Links to information contained in:

•ICAO Doc 8168 Volume 1 – Procedures for Air Navigation Services – Aircraft Operations (PANS-OPS)
•Doc 9777 – Committee on Environmental Protection, Report of the Fifth Meeting
•ICAO Doc 9814 – Airport Planning Manual (Doc 9184), Part 2, Land Use and Environmental Control, Chapter 5 — Land-use Planning.
•ICAO Doc 9888 – Noise Abatement Procedures: Review of Research, Development and Implementation Projects - Discussion of Survey Results
ATS Planning Manual (Doc 9426)Interdependency / Interdependencies, Interrelationship / Interrelationships
Doc 9426 | 1984 | First edition | ISBN 92-9194-664-8 

This manual consists of guidance material previously contained in Annex 11 and the PANS-ATM, and, consequently, supplements the provisions governing ATS as specified in these documents as well as in Annex 2. The manual not only contains information which can, or should, be taken into account in the formulation of development programmes within States or regions, but also material which can, or should, be applied directly to the planning and operation of the ATS system.

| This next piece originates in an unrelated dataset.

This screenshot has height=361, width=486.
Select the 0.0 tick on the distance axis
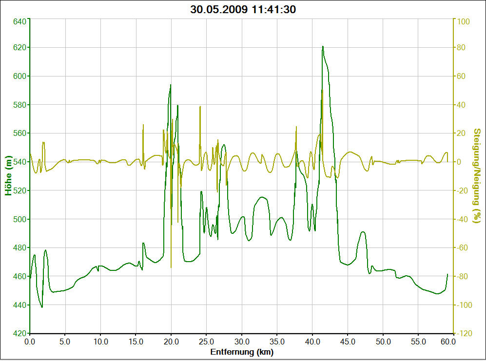(x=30, y=342)
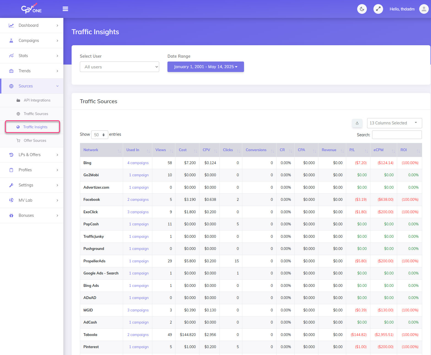
Task: Open the 13 Columns Selected dropdown
Action: click(x=394, y=123)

The Manual contains information on both environmental plus non-environmental interdependencies and is split into a number of parts.

Part 1 “Planning Factors / Section 1 How To Develop An Air Traffic Services Plan” notes in Chapter 1 “Factors Affecting Planning”, that sound planning is important to provide policy guidance on many issues significant to the efficiency of the ATS system including the determination in advance of likely environmental problems and methods of resolution. It also notes the need for special study at an early stage in ATS planning in respect of the effect of aircraft noise and atmospheric pollution onto the area exposed to these impacts. Chapter 2 “Establishment and Maintenance of the ATS Plan” notes that a periodic review should be incorporated into the planning programme from the outset. Planners should be alert to environmental changes as they occur. Chapter 4 “ATS Routes” and Chapter 5 “Alignment of ATS Routes”, highlights that trade-offs occur between an aircraft operator’s requirement to fly the most direct route (except when severe weather phenomena are encountered) on the one hand and capacity, environmental and security considerations on the other.

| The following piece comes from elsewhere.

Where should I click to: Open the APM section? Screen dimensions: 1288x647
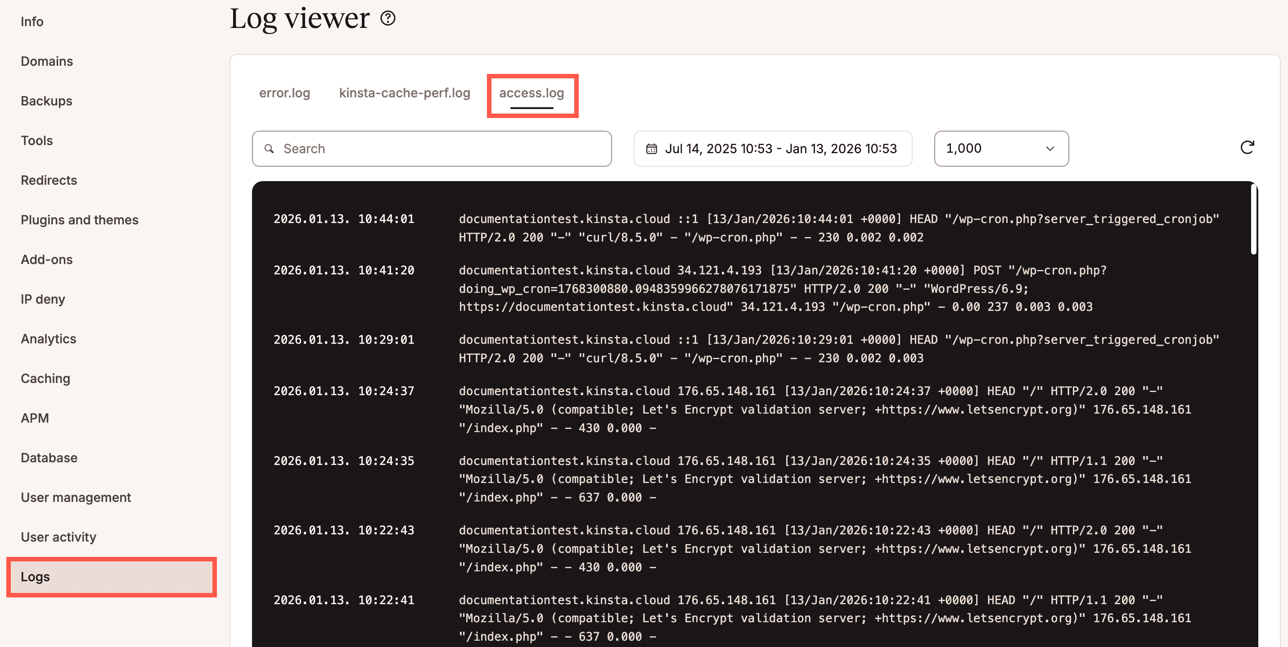pyautogui.click(x=35, y=418)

Part 2 “Methods of application employed by Air Traffic Services / Section I”, highlights trade-offs between aircraft operator’s requirements / traffic demand and restrictions imposed for environmental reasons, i.e. night curfews at aerodromes, noise abatement procedures, in Chapter 1 “Air traffic flow management and flow control”.

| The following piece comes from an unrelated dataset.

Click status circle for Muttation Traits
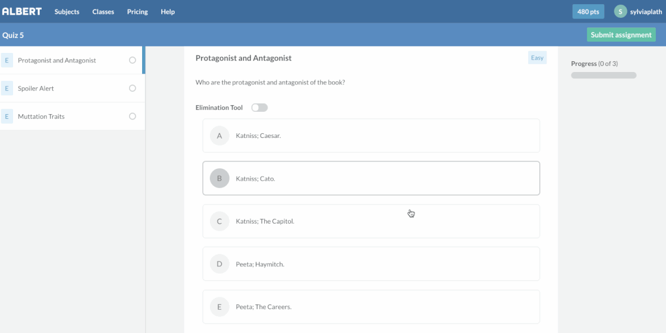The height and width of the screenshot is (333, 666). pyautogui.click(x=132, y=117)
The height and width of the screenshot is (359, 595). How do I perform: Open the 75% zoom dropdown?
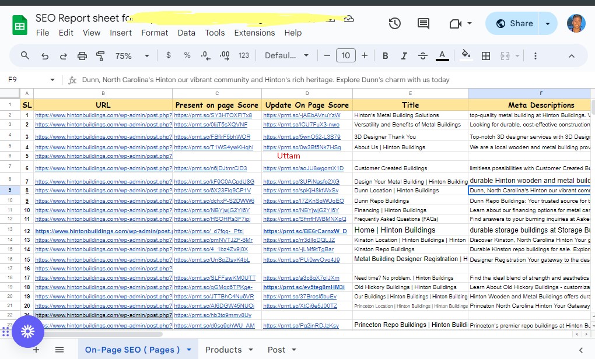pos(132,56)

Please note that, whilst every effort has been made to ensure that all ICAO documents containing relevant information on interdependencies have been identified in this website, there may be some that have been inadvertently overlooked and those listed here should not be taken as an exhaustive list.


If additional information on interdependencies in an ICAO document, environmental or environmental plus non-environmental, is found then please contact ICAO at env@icao.int giving details. That information will then be analysed and this website updated if appropriate. It is intended to update the list as, and when, required to ensure that further work within ICAO on interdependencies is captured in this site.


Note that the preservation of safety is, and will always remain, of paramount importance, and nothing in these documents shall take precedence over the requirement to maintain safe operation and control of aircraft at all times.